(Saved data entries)

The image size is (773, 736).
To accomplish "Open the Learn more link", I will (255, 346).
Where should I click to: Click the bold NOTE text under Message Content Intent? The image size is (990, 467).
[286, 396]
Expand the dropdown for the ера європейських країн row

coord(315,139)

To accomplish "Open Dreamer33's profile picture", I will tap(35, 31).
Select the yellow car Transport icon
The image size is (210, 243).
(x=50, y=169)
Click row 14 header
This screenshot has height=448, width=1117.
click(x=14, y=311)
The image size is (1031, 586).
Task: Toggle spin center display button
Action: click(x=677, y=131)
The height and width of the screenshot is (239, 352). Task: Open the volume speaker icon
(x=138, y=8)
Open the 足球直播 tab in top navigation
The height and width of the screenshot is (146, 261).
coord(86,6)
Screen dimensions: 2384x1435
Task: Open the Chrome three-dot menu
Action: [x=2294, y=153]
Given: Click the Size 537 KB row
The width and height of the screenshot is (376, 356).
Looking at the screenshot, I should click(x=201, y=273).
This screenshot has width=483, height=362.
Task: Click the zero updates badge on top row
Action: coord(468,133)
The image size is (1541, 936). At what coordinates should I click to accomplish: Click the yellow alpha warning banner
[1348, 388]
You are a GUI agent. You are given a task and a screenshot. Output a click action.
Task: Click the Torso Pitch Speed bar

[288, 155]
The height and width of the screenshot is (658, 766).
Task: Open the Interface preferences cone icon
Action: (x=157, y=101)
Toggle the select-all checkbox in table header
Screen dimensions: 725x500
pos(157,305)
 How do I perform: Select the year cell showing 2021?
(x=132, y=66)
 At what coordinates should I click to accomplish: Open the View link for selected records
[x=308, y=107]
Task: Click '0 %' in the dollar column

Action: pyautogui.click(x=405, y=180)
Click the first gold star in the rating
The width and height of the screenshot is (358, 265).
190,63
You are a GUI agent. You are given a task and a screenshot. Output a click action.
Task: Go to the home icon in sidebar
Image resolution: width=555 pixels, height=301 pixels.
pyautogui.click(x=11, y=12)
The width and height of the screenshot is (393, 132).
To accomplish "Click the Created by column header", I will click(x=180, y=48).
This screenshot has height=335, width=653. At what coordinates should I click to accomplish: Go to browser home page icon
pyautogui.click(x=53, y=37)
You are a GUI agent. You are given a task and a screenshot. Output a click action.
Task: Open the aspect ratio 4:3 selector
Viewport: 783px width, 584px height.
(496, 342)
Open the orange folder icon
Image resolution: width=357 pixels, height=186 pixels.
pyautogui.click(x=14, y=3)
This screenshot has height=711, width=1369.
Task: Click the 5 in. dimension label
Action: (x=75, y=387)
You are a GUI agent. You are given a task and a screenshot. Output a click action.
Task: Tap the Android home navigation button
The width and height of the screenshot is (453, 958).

**WHAT TO PRODUCE**: Every line above has to be restated word for word.

**RESULT OF THE TASK**:
The image size is (773, 736).
To accomplish "Open the Learn more link", I will (255, 346).
Where should I click to: Click the bold NOTE text under Message Content Intent? The image size is (990, 467).
[286, 396]
Expand the dropdown for the ера європейських країн row

coord(315,139)

To accomplish "Open Dreamer33's profile picture", I will tap(35, 31).
Select the yellow car Transport icon
The image size is (210, 243).
(x=50, y=169)
Click row 14 header
This screenshot has height=448, width=1117.
click(x=14, y=311)
The image size is (1031, 586).
Task: Toggle spin center display button
Action: click(x=677, y=131)
The height and width of the screenshot is (239, 352). Task: Open the volume speaker icon
(x=138, y=8)
Open the 足球直播 tab in top navigation
The height and width of the screenshot is (146, 261).
coord(86,6)
Screen dimensions: 2384x1435
Task: Open the Chrome three-dot menu
Action: [x=2294, y=153]
Given: Click the Size 537 KB row
The width and height of the screenshot is (376, 356).
Looking at the screenshot, I should click(x=201, y=273).
This screenshot has width=483, height=362.
Task: Click the zero updates badge on top row
Action: coord(468,133)
The image size is (1541, 936). At what coordinates should I click to accomplish: Click the yellow alpha warning banner
[1348, 388]
You are a GUI agent. You are given a task and a screenshot. Output a click action.
Task: Click the Torso Pitch Speed bar

[288, 155]
The height and width of the screenshot is (658, 766).
Task: Open the Interface preferences cone icon
Action: (x=157, y=101)
Toggle the select-all checkbox in table header
Screen dimensions: 725x500
pos(157,305)
 How do I perform: Select the year cell showing 2021?
(x=132, y=66)
 At what coordinates should I click to accomplish: Open the View link for selected records
[x=308, y=107]
Task: Click '0 %' in the dollar column

Action: pyautogui.click(x=405, y=180)
Click the first gold star in the rating
The width and height of the screenshot is (358, 265).
190,63
You are a GUI agent. You are given a task and a screenshot. Output a click action.
Task: Go to the home icon in sidebar
Image resolution: width=555 pixels, height=301 pixels.
pyautogui.click(x=11, y=12)
The width and height of the screenshot is (393, 132).
To accomplish "Click the Created by column header", I will click(x=180, y=48).
This screenshot has height=335, width=653. At what coordinates should I click to accomplish: Go to browser home page icon
pyautogui.click(x=53, y=37)
You are a GUI agent. You are given a task and a screenshot. Output a click action.
Task: Open the aspect ratio 4:3 selector
Viewport: 783px width, 584px height.
(496, 342)
Open the orange folder icon
Image resolution: width=357 pixels, height=186 pixels.
pyautogui.click(x=14, y=3)
This screenshot has height=711, width=1369.
Task: Click the 5 in. dimension label
Action: (x=75, y=387)
You are a GUI agent. You are given a task and a screenshot. Output a click action.
Task: Tap the Android home navigation button
The width and height of the screenshot is (453, 958).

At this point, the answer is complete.